I subconsciously am on brakes, I hear that chirp, chirp, often. It may have been factor in keeping the thing on runway yesterday.

And, Stan, ex Subby guy, I did not feel all that comfortable at 100 hours either. But it is coming together as I close in on 200, went over 190 yesterday.

The deal with getting hit by cross wind just as airplane is transitioning from tail up, declining rudder authority and no TW steering, to tail down is an envelope we have to watch for. A steady or nearly steady state wind is not too difficult to manage but yesterday the wind sock just off of end of 8L at Spirit showed wind straight down runway. It was not so a 1000' down the runway. Its that unexpected gust that really gets your attention.

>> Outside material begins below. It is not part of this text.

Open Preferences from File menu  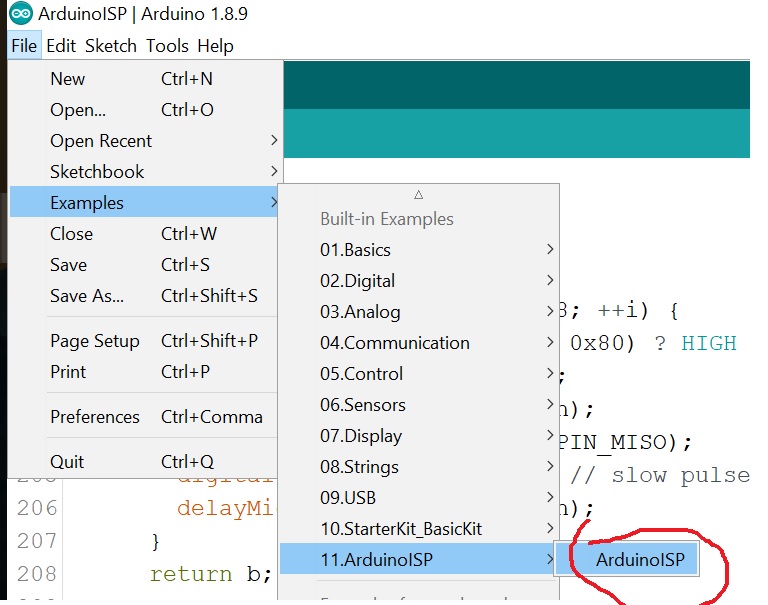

Some here may be familiar with the RV-8 that went off into ditch at Spruce Creek 5 or 6 years ago. The guy flying it was friend Jim Corley from TWA and thats what happened to him, just as he was crossing an open taxi area and as tail was coming down, was hit by gust and off the airplane went into a drainage ditch. It was a serious wreck with fuel leak, he said sure glad there was no fire, had trouble getting canopy open. (Jim passed away not long ago, he was careful about health but something got to him anyhow, at least was not an airplane)

All just part of the learning curve mastering the beast.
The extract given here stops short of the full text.